Friday, July 30, 2010

I Became a Very Strong Proponent of Adopting Organization-Wide Test-Driven-Development (TDD) Today

For years I've known about software testing but I never had to apply it. This probably means that I wrote crappy software; but the bottom line is that people "accepted" it, one way or another. I used to just "get by". That all changed today.

I used to be a DEVELOPER, plain and simple. I'd write a web site and show it to the customer or users and it they said it was done, it was done. Then I became slightly more advanced in my practice and learned about UML "use cases" or "scenarios"; user stories. I learned how to write a stories and workflows and make software that aligned with those high level structures. But there is an even lower level that I had to go to that I was missing: unit tests. These matter!

My brand new tool/to y in my tool-set/toy-box are unit tests. I love these. These are important. They are critical. They are potentially even THE GLUE that could unify technical and non-technical types. They represent A LANGUAGE that can be understood by technical and non-technical types together that could be a unifying force in the process of designing custom software and business rules.

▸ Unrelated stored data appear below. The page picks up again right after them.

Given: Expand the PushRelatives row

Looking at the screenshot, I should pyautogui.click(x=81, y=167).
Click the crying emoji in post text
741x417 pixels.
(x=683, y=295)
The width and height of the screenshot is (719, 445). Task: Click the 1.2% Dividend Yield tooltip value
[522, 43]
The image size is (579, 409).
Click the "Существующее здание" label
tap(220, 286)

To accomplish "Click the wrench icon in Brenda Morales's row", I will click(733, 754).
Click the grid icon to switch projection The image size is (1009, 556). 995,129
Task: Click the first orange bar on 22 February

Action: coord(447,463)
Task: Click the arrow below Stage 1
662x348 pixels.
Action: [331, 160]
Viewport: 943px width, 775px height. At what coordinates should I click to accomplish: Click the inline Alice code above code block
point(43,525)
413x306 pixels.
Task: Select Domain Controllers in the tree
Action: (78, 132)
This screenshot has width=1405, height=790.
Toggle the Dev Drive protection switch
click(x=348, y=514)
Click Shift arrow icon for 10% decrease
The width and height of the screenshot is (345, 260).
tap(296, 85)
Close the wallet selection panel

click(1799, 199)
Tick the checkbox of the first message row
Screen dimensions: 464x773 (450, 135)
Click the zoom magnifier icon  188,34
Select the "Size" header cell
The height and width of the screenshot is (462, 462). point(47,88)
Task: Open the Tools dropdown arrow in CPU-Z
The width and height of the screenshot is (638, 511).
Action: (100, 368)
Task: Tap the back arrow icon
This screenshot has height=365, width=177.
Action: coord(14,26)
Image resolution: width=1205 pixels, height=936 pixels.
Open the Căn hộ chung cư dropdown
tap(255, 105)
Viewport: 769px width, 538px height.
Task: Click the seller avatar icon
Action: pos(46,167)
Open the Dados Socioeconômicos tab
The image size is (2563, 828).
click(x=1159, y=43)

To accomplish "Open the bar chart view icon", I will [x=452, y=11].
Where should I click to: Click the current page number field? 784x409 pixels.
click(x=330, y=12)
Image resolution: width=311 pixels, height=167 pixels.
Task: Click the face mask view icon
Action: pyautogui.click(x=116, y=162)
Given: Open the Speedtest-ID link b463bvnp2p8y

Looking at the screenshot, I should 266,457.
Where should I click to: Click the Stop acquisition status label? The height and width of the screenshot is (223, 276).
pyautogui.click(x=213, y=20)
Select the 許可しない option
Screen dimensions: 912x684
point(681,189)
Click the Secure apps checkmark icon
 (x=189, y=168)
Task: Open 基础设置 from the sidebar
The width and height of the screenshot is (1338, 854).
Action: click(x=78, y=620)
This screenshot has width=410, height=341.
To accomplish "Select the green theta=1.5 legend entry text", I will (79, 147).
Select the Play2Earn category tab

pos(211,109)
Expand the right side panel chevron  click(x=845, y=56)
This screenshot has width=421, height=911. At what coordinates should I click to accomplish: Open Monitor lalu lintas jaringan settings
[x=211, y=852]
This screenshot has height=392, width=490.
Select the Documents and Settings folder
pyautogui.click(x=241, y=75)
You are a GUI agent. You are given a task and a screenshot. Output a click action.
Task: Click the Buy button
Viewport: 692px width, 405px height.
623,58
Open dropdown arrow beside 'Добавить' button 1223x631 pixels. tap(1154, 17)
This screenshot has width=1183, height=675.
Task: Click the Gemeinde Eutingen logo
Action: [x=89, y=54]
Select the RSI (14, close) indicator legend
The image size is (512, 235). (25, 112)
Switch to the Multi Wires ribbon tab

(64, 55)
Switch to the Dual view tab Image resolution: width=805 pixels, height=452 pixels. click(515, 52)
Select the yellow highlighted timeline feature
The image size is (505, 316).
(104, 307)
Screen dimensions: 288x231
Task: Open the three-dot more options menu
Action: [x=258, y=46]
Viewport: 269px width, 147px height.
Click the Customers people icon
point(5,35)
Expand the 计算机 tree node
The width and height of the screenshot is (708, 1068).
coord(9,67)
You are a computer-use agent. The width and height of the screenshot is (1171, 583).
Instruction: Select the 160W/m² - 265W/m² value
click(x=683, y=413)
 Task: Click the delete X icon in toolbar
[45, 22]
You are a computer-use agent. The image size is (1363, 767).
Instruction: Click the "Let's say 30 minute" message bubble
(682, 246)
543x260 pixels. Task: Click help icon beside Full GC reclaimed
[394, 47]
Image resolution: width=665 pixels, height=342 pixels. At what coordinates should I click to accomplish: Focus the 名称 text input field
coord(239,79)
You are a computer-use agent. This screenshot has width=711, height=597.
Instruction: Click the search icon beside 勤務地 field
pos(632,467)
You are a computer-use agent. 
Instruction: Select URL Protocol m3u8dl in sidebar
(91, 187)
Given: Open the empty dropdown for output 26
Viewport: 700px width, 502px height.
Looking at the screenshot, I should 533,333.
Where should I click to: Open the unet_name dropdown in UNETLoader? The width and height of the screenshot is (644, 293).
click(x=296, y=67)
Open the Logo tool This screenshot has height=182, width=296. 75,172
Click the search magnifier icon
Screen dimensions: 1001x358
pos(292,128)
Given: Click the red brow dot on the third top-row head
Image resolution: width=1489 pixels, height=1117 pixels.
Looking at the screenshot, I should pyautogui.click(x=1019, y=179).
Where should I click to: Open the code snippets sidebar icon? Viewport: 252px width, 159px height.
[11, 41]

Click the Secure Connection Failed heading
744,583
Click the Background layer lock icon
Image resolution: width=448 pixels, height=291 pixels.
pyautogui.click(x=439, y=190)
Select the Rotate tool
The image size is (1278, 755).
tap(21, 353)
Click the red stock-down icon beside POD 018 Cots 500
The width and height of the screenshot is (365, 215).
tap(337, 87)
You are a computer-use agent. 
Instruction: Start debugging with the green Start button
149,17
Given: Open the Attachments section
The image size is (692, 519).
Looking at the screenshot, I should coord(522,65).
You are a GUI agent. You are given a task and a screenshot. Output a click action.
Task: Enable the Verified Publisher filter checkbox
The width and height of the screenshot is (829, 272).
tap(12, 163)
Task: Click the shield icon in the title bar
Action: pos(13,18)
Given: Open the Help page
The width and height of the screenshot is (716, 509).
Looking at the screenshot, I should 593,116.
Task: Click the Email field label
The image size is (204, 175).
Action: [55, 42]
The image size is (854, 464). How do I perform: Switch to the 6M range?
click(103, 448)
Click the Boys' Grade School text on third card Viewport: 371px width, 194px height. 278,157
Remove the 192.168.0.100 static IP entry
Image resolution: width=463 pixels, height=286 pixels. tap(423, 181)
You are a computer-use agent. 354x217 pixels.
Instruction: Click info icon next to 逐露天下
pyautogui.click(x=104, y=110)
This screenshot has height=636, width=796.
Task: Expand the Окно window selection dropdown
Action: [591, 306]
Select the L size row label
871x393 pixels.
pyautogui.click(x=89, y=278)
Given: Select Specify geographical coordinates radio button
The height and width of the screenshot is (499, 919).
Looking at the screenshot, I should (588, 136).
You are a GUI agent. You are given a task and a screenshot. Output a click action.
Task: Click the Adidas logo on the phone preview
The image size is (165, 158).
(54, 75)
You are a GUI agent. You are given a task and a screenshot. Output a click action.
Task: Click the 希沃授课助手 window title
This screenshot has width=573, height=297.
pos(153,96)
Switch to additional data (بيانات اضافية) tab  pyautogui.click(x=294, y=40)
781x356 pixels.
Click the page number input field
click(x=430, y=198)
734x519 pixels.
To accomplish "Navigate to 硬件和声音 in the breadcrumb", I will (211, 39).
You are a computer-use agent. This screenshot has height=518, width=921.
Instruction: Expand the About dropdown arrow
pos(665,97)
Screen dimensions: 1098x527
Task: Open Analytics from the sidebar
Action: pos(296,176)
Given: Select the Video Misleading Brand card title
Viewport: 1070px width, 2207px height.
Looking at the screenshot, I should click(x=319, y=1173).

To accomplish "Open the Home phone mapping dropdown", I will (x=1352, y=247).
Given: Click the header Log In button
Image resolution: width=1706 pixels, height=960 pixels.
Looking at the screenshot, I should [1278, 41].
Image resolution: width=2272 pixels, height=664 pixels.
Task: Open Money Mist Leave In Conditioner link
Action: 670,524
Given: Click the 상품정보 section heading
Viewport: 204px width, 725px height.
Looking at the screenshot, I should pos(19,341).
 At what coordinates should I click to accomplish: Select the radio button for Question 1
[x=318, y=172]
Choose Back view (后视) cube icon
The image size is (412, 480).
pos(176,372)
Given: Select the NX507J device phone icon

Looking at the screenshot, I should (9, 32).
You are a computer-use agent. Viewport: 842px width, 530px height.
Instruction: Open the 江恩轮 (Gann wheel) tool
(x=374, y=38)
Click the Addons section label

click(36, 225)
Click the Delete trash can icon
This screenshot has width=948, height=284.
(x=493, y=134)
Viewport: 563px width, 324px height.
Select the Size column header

Acceptance tests, use cases, scenarios, and this kind of stuff are too "high level". In a way they are very "ethereal" (understood by few) and unverifiable. One person might think the test passes, and the other doesn't. In that sense they are very QUALITATIVE and ambiguous. Bad juju in business and softare!! Bad!

On the other hand, writing unit tests and ensuring that the code or business rules you write (policies) adhere with the spirit of the law is a beautiful thing. They are very low-level, understandable, and I would argue are NON-TECHNICAL. Yay, a non-technical thing for describing the business rules and logic that must be written. Awesome! Win win!

Overall, I think our organizations need three, types of people: Those who make rules, those who break rules, and those who watch the system and determine what to change. Each of us may need to be all three types of people sometimes; wear many hats. But having these clear distinctions between responsibilities is, I think, game-changing.

1 comment:

Michael R. Wolf said...

"Etherial" and "beautiful" all in the same blog! You go! This man's
found religion (with a small 'r' -- the kind that's about truth, not
Dogma).

I like your focus on "low level" and "understandable". For me, it
keeps coming back to SWIM - Say What I Mean. If what I'm saying is
that I want to integrate with code, why would I say that with anything
other than code. If you look at code as a conversation between
consumer and producer, the TDD code is consuming what the interface
produces. That's a tight conversation. There's no room in that
*tight* conversation, with absolutely no room for "the blunt tool
known as English" (to quote David Bernstein, another TDD/Scrum/Agile
trainer).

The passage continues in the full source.